-- Exercise data follows --

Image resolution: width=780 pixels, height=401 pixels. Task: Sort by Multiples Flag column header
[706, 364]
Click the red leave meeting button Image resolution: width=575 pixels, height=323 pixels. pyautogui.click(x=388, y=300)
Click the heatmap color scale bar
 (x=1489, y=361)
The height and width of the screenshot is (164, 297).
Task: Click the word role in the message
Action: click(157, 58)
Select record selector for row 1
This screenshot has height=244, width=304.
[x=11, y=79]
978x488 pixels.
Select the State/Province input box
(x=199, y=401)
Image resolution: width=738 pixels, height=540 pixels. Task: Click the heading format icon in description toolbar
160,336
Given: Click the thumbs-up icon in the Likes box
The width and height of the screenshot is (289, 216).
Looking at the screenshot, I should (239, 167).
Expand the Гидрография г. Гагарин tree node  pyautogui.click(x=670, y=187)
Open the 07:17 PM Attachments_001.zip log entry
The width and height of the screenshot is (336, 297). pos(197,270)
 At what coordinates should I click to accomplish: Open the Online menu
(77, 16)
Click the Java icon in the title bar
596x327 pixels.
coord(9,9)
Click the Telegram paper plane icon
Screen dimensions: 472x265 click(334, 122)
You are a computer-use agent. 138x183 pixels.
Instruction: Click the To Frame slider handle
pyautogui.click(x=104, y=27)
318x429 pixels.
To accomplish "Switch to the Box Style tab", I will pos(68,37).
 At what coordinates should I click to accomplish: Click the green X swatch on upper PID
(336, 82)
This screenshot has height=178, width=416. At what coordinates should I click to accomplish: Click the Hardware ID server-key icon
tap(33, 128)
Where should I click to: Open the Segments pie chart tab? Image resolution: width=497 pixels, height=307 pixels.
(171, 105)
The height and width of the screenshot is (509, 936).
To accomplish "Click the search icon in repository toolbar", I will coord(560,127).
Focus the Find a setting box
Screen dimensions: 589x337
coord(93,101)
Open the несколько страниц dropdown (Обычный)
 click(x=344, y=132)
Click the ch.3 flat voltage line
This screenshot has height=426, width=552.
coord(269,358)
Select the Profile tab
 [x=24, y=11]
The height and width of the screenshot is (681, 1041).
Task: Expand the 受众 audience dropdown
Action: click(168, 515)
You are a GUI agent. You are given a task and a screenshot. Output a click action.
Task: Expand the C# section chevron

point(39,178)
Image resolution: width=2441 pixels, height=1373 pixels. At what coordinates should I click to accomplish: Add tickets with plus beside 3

-- Exercise data concluded --

• [Activity] Show the lines of the records that include the string "will".

• [Exercise answer]
To accomplish "Switch to the Box Style tab", I will pos(68,37).
To accomplish "Click the search icon in repository toolbar", I will coord(560,127).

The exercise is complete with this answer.